The classification raises questions about democratic oversight of cyber warfare, the adequacy of existing congressional review mechanisms, and the ability of the public to evaluate the actions taken in its name. Meanwhile, the cybersecurity community is preparing for Iranian retaliation that could target U.S. and Israeli critical infrastructure. Whether the United States can deter such retaliation while refusing to officially acknowledge the capabilities it used is an open question, one that may be answered in the coming weeks not by policy papers but by events.
Frequently Asked Questions
Has the U.S. government confirmed any cyber operations during Epic Fury?
No. As of early March 2026, there has been no official confirmation from the United States or Israel that specific cyber effects were brought to bear during the operation. Breaking Defense explicitly noted the absence of any official acknowledgment despite strong circumstantial evidence.
How severe was the internet disruption in Iran?
NetBlocks confirmed that Iranian internet connectivity plunged to 4 percent of normal traffic levels, representing a near-total nationwide shutdown. The disruption deepened rapidly from an initial drop of at least 46 percent.
Did USCYBERCOM tell U.S. troops to disable location services during the operation?
No. A viral message falsely attributed to U.S. Cyber Command circulated with instructions for troops to disable location services and uninstall apps. Cyber Command officials denied issuing any such guidance.

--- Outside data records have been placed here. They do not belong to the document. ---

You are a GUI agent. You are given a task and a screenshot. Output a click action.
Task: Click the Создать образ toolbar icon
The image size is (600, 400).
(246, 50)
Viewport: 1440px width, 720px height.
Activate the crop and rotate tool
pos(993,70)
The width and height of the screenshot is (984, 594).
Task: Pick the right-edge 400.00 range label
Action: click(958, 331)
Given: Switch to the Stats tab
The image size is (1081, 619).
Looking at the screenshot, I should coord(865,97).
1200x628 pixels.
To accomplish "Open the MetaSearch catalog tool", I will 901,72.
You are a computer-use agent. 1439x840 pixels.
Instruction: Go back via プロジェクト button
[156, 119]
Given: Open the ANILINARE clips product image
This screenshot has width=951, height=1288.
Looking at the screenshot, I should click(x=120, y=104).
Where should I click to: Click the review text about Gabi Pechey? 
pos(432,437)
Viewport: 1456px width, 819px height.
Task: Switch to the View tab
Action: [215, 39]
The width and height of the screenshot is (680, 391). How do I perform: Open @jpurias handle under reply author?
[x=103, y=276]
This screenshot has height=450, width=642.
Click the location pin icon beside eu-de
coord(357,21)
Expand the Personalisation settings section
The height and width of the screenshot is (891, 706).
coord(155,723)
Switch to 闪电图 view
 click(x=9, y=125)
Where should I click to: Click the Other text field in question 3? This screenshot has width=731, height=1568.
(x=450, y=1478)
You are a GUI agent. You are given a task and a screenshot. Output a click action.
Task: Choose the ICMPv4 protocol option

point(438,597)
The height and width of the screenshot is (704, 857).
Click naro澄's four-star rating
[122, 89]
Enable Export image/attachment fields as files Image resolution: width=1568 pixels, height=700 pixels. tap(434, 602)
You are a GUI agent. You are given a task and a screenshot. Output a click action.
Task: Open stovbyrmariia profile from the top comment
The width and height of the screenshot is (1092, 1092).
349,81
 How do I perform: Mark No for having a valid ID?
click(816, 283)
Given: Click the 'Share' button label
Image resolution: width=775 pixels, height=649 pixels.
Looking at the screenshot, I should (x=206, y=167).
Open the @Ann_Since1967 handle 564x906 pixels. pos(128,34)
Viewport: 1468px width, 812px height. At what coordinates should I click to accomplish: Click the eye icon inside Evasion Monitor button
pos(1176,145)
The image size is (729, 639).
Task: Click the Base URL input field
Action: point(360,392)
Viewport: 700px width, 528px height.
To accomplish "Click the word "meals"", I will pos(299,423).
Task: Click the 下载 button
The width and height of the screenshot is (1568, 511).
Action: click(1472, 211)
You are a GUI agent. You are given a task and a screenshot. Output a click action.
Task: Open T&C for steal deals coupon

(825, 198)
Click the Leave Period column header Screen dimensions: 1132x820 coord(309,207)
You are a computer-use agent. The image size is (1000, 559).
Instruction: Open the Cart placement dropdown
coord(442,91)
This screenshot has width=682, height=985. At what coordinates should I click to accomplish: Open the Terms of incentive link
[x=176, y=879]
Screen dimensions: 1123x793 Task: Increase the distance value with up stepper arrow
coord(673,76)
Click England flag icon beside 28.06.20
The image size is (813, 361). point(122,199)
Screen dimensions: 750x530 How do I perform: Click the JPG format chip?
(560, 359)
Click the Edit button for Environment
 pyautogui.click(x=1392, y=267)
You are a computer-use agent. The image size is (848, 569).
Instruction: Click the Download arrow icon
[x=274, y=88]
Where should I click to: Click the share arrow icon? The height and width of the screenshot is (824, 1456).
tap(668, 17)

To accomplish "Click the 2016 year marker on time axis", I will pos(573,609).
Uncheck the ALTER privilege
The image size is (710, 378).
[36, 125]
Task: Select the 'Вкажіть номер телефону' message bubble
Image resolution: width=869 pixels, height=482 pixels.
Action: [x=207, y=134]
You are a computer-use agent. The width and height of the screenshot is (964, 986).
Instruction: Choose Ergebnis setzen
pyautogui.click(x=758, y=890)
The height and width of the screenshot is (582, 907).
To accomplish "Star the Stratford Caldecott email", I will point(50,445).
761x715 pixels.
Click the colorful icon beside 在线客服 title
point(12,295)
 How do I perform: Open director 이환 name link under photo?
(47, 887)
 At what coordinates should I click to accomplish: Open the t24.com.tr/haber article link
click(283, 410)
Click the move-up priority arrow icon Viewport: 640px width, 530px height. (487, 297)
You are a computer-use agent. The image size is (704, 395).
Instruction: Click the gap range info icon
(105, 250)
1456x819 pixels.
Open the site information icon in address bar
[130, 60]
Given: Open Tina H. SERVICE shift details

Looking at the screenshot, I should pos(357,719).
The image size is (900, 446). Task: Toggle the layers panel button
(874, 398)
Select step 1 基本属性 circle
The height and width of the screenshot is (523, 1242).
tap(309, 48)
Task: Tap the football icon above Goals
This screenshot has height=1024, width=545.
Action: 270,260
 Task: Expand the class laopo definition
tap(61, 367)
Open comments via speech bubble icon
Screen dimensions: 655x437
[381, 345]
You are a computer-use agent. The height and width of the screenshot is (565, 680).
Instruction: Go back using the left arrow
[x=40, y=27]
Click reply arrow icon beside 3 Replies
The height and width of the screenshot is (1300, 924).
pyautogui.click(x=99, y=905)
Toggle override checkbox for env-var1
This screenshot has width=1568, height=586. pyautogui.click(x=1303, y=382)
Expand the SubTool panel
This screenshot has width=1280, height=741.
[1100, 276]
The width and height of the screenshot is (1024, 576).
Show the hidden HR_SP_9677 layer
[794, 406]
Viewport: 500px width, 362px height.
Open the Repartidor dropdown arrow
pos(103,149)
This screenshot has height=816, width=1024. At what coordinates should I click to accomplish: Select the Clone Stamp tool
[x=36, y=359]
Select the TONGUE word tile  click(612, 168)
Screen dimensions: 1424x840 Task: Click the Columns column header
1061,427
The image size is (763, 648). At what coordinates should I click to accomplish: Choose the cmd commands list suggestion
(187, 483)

What systems were reportedly targeted by the cyber operations?
Based on available reporting, cyber operations targeted Iranian navigation and communications systems, IRGC communications infrastructure, energy and aviation data systems, air defense coordination networks, and several Iranian news websites.
Is Iran expected to retaliate with cyber attacks?
Yes. Western cybersecurity experts are actively preparing for Iranian cyber reprisals against U.S. and Israeli targets. Iran’s responses are expected to include both cyber operations and physical attacks on U.S. and Israeli forces across the Middle East.
When will details about the cyber operations be declassified?
There is no established timeline. Based on precedent from operations like Stuxnet, significant details may not enter the public record for years or even decades. Most public understanding is likely to come from investigative journalism and independent security research rather than official disclosure.